En revanche, les techniques majeures de la rhétorique inventées dans la Grèce antiques sont parfaitement maîtrisées, en particulier les vastes ressources (attribution injuste au demeurant) de la sophistique.

D'abord la falsification pure et simple : elle est assez rare mais plutôt gênante vu la nature de l’exercice. Systématique en revanche, la sélectivité des faits et des déclarations, pour évacuer données gênantes et sources contrariantes. De même, l’élasticité des critères qui se traduit par de nouvelles catégories logiques, telles que le« plutôt vrai » ou le « plutôt faux », voire l’admirable « faux, mais de peu » ! La technique la plus rodée reste la substitution : glisser du fond à la forme, de ce qui est dit à celui qui le dit(voire à un autre), et de la vérification pure et simple au commentaire tous azimuts.

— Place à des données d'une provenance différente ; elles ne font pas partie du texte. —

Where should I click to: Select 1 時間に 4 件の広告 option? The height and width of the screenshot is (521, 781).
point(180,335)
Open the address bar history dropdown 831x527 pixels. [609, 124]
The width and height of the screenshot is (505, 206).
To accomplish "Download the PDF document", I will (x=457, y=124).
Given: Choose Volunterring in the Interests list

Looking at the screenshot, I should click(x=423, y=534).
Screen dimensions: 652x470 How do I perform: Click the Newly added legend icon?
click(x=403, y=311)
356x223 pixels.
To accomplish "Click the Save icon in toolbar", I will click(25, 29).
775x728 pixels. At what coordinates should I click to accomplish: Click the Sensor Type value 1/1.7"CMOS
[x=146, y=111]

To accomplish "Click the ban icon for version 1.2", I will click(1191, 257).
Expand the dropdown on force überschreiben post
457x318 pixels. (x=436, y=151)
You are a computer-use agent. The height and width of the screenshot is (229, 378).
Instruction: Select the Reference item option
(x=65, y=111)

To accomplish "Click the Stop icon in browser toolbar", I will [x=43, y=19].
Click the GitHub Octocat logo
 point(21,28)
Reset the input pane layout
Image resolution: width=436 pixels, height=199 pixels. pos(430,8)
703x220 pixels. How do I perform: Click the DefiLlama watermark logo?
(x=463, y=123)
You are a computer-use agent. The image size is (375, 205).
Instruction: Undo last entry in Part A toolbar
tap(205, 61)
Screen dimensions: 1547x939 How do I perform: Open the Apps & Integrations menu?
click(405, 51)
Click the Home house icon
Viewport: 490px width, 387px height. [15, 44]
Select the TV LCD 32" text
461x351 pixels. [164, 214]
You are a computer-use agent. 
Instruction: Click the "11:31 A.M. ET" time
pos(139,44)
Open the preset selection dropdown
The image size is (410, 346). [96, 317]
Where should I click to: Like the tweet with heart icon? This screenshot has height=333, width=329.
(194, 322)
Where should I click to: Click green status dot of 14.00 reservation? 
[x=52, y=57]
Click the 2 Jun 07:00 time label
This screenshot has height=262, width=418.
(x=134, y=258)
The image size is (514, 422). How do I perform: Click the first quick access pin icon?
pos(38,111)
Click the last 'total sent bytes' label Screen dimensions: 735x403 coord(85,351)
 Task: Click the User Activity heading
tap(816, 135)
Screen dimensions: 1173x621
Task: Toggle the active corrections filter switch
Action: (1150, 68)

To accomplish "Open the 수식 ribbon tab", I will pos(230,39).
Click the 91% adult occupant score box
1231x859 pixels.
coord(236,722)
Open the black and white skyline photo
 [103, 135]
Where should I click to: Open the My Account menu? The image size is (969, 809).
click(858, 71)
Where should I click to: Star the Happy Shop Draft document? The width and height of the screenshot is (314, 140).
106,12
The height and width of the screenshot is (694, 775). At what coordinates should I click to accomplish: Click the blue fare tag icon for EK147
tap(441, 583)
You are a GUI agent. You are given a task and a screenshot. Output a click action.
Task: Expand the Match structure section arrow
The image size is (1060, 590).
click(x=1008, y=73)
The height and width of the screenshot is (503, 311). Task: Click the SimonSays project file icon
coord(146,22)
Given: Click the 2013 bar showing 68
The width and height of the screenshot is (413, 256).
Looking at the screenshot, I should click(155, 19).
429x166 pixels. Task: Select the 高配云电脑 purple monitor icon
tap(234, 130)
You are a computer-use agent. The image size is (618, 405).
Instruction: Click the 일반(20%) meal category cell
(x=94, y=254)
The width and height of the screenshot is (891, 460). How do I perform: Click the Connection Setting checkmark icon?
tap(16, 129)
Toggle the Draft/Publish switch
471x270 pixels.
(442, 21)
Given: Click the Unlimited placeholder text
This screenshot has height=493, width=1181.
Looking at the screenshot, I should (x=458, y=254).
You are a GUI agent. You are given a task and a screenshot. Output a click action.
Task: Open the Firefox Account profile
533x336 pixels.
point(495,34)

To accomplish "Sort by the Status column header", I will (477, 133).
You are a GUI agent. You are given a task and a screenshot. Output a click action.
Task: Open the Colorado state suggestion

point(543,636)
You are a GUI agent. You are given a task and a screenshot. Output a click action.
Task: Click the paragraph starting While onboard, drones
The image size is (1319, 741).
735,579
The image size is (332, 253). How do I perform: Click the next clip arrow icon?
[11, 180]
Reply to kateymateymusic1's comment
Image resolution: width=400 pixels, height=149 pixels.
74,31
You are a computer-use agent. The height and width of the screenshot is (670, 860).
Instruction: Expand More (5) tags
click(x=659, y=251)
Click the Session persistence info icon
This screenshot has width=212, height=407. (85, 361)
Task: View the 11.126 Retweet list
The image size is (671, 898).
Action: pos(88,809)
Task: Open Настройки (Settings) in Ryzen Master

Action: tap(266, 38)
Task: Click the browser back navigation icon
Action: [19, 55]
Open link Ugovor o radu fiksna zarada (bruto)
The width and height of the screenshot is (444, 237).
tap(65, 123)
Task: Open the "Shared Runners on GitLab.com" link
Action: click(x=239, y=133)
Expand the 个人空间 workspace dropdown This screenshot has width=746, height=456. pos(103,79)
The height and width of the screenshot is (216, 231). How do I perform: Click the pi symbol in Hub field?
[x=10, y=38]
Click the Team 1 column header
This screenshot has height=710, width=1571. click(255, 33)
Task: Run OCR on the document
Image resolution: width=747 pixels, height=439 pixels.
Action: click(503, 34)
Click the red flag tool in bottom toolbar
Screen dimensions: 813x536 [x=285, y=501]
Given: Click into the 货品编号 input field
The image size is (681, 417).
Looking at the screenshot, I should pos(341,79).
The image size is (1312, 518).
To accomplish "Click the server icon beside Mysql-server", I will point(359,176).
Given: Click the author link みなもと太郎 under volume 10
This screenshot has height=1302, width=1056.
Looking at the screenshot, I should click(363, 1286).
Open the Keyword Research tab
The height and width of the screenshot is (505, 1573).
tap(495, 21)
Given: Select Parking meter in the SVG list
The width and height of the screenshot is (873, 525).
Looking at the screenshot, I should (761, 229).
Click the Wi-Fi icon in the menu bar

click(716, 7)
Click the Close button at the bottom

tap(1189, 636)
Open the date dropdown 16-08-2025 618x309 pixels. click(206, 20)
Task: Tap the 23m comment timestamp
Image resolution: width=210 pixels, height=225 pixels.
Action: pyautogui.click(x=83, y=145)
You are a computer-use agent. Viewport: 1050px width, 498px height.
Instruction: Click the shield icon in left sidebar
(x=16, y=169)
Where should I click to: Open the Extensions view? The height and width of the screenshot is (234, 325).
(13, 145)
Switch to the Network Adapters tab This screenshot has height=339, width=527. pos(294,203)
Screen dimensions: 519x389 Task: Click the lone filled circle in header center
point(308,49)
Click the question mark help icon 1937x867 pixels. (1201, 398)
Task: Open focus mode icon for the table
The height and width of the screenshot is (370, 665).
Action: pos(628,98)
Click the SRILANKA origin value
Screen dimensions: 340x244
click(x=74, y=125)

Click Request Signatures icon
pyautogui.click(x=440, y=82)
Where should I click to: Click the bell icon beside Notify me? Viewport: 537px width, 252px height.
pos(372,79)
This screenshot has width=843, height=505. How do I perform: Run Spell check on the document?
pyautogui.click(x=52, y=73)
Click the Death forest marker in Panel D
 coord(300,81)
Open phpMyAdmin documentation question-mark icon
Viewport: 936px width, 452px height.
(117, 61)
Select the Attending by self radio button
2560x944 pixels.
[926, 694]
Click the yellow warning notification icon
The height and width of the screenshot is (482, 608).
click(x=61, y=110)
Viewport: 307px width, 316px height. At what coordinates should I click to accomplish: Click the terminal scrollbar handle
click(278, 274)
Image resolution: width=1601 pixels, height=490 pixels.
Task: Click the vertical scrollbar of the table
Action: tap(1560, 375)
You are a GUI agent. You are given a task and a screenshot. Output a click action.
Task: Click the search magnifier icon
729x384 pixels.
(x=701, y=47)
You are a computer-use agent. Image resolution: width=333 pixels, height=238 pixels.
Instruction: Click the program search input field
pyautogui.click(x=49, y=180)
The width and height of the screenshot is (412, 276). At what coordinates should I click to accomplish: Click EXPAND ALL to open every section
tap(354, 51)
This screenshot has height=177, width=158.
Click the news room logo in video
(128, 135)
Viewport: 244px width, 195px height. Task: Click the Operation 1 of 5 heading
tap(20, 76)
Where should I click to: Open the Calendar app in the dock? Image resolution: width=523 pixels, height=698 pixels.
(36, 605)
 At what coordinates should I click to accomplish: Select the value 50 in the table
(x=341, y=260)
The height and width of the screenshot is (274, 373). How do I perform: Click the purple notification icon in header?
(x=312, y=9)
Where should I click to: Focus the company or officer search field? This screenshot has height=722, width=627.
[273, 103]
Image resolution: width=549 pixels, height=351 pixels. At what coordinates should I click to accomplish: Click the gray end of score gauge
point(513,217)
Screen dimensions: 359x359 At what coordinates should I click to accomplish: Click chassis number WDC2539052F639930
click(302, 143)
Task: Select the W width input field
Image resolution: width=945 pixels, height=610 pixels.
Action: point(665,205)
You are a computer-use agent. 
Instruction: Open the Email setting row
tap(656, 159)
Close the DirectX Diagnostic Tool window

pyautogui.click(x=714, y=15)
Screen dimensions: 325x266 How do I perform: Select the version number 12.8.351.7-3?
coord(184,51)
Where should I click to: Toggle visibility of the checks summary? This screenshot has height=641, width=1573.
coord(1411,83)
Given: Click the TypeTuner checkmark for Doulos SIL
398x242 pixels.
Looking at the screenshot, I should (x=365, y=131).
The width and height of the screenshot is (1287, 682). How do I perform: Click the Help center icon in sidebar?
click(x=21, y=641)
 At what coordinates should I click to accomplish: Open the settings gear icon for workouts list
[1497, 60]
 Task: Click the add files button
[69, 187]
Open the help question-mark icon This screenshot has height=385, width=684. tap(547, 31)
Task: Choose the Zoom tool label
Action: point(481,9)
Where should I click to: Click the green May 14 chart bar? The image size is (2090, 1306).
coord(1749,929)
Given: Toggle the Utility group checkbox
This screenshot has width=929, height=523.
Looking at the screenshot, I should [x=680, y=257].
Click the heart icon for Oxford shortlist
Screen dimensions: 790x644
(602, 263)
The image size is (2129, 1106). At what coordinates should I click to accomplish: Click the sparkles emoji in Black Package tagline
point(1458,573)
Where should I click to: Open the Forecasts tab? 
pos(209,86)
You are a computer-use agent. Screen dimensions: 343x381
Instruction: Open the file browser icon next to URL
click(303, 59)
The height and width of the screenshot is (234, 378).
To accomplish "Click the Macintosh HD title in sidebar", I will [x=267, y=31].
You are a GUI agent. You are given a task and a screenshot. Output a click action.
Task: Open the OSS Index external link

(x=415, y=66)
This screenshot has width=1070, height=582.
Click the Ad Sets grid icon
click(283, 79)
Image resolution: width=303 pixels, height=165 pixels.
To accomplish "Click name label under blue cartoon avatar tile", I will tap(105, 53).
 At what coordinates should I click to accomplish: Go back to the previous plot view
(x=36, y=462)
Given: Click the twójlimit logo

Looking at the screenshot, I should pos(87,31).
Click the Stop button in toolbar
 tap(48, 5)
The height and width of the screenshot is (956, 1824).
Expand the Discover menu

En effet notre pays, plus littéraire que cartésien en politique, comme l’avait si bien vu Tocqueville, préfère toujours les mots aux chiffres. De là, ces coupages de cheveux en quatre ces « certes, mais », ces « on pourrait croire que mais regardons-y de plus près » et le sacro-saint « il faut contextualiser » : comprendre la différence de contexte donne « plutôt tort » à la droite, « plutôt raison » à la gauche). Voilà qui donne le tournis : on ne sait plus si, ou pourquoi,le propos à vérifier disait vrai ou faux…. D'autant que les bons vieux sophismes tiennent souvent lieu de raisonnements : la cause devient la conséquence, « celui qui a menti une fois mentira toujours », le détail remplace l'ensemble et le fait accidentel, la tendance de fond...

Ce qui nous conduit aux 12 conseils suivants (tous repris, hélas, d’exemples attestés) à suivre impérativement pour tout apprenti voulant devenir un fact-checker confirmé:

1/ Un homme de droite demande de porter le nombre de places en prison à 80.000 : lui faire dire « 80.000 places supplémentaires ».

2/ Un gouvernement de droite fait moins mal sur le plan économique que la moyenne européenne : ne pas comparer.

3/ Un gouvernement de gauche fait pire que la moyenne européenne : ne pas comparer (ou parler de « crise européenne »).

4/ Un homme de droite se trompe de 10% : dire « plutôt faux ».

5/ Un homme de gauche se trompe de 30% : dire « plutôt vrai ».

6/ En deux ans la droite augmente les impôts de 13 milliards, la gauche de 27 : « dire moitié, moitié ».

7/ Le chômage augmente de 25% plus vite sous la gauche que sous la droite : dire « hausse continue du chômage ».

8/ Déchéance de la nationalité : dire « c’est une idée qui vient de Jean-Marie le Pen ». Ne pas mentionner la Seconde République et la déchéance de la nationalité pour esclavagisme.

9/ Inégalités devant la mort : par définition, toujours « socio-économiques » : insister sur l’inégalité cadre/ouvrier. Taire l’inégalité fondamentale entre hommes et femmes. Surtout ne jamais dire qu'une ouvrière vit plus longtemps qu’un patron.

10/ Droit du sol. Dire « tradition républicaine ! ». Ne pas rappeler son origine monarchique ni le fait qu’une Française qui épousait un étranger perdait sa nationalité jusqu'en 1927.

11/ Think tanks : toujours rappeler la proximité politique d’un think tank s’il est marqué à droite ; à éviter s’il l’est à gauche.

12/ Justice : 100.000 condamnations à la prison ne sont pas exécutées : dire que « l’argument relève de la  rengaine et du recyclage ».

Attention ! Tout ceci ne signifie nullement que « l’on peut faire dire aux chiffres ce que l’on veut » ! Adage paresseux. Le traitement des statistiques - et des textes - en sciences sociales répond à des règles bien précises : respect des données, homogénéité des sources, constance et productivité de l’interprétation. Et, plus que tout, une règle déontologique première : l’équité vis-à vis des uns et des autres.